Sam Jones and agencies, Guardian, UK, Dec. 5th, 2010
www.uruknet.info/?p=m72523
The following page is for an audio-recorded interview with Andrew Wilkie, an "Independent MP and former whistleblower", on Kevin Rudd, who was Australian PM from Dec. 2007 to June 2010 and presently is Australia's Minister for Foreign Affairs. Andrew Wilkie formerly worked in an intelligence service and also served in the military, Australian, I guess. And the interview is very favorable for what Wikileaks is doing.
"Andrew Wilkie on WikiLeaks' Rudd revelations" (8:51)
Dec. 6th, 2010
www.abc.net.au/rn/breakfast/stories/2010/3085200.htm
"Assange Accuser Worked with US-Funded, CIA-Tied Anti-Castro Group"
by Kirk James Murphy, FDL, firedoglake.com, Dec. 5th, 2010
www.uruknet.info/?p=m72533
There's a picture in this copy of the article and it shows Julian Assange and a woman, in two separate snapshots; not photographed together. There's no caption, but I guess the woman in the picture is the one the article's about. And I'm not surprised by the title. The thought had come to mind that either one or both of the women accusing Julian Assange of rape was or is likely associated with the government of the US, somehow.
If Julian Assange really was with either of these two women, then he definitely needs to be careful about who he associates with in private.
One of the articles linked in the above one about the two quack women is the following. Another is a Sept. 14th, 2010 piece by Israel Shamir and Paul Bennett at Counterpunch.
"When it comes to Assange rape case, the Swedes are making it up as they go along"
by Melbourne barrister James D. Catlin, who acted for Julian Assange in London in October, Dec. 2nd, 2010
www.crikey.com.au/2010/12/02/when-it-comes-to-assange-r-pe-case-the-swed...
"Students warned: Read WikiLeaks and you’re out of a government job"

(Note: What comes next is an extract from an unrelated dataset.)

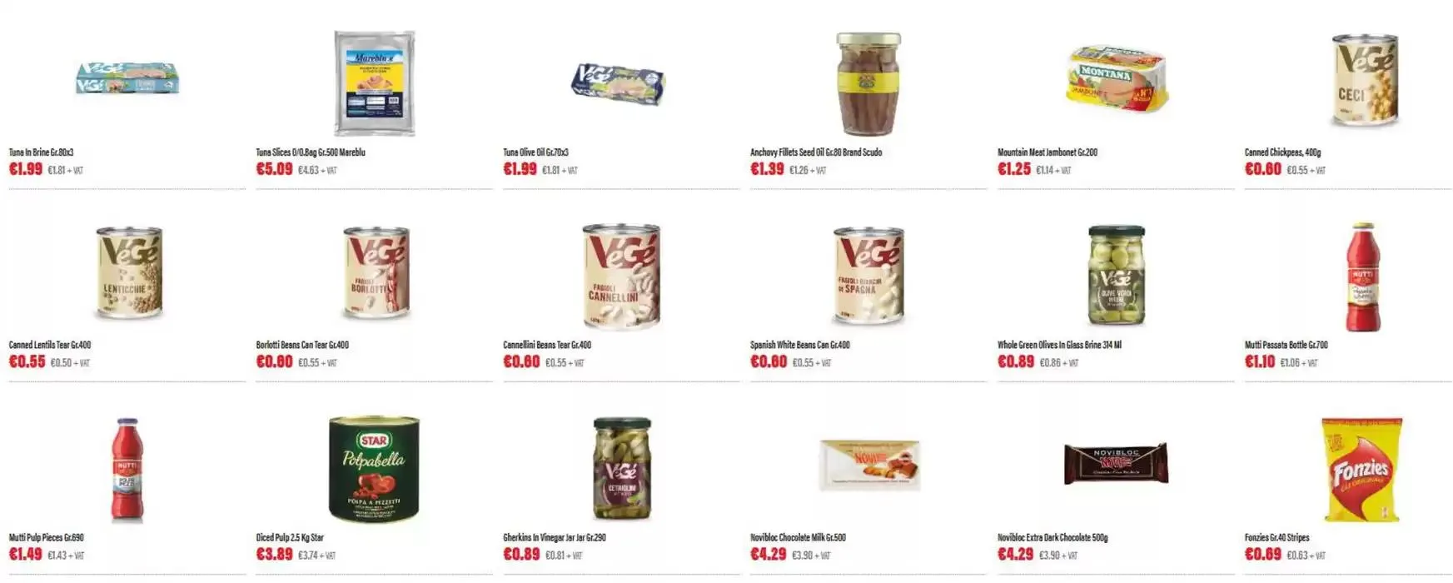Screen dimensions: 1453x583
Task: Open the anchovy fillets jar image
Action: point(868,84)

by Daniel Tencer, Dec. 5th, 2010
www.rawstory.com/rs/2010/12/students-warned-read-wikileaks-government-job/
I got this link from a copy of the piece at Uruknet.
Regarding what's quoted from what Susie Madrak wrote, if I understood Julian Assange's lawyer correctly in the audio interview linked at or near the top of this post, then the governments of the US, Sweden and Britain know where Julian Assange is and the location just isn't made public. Maybe I misunderstood him.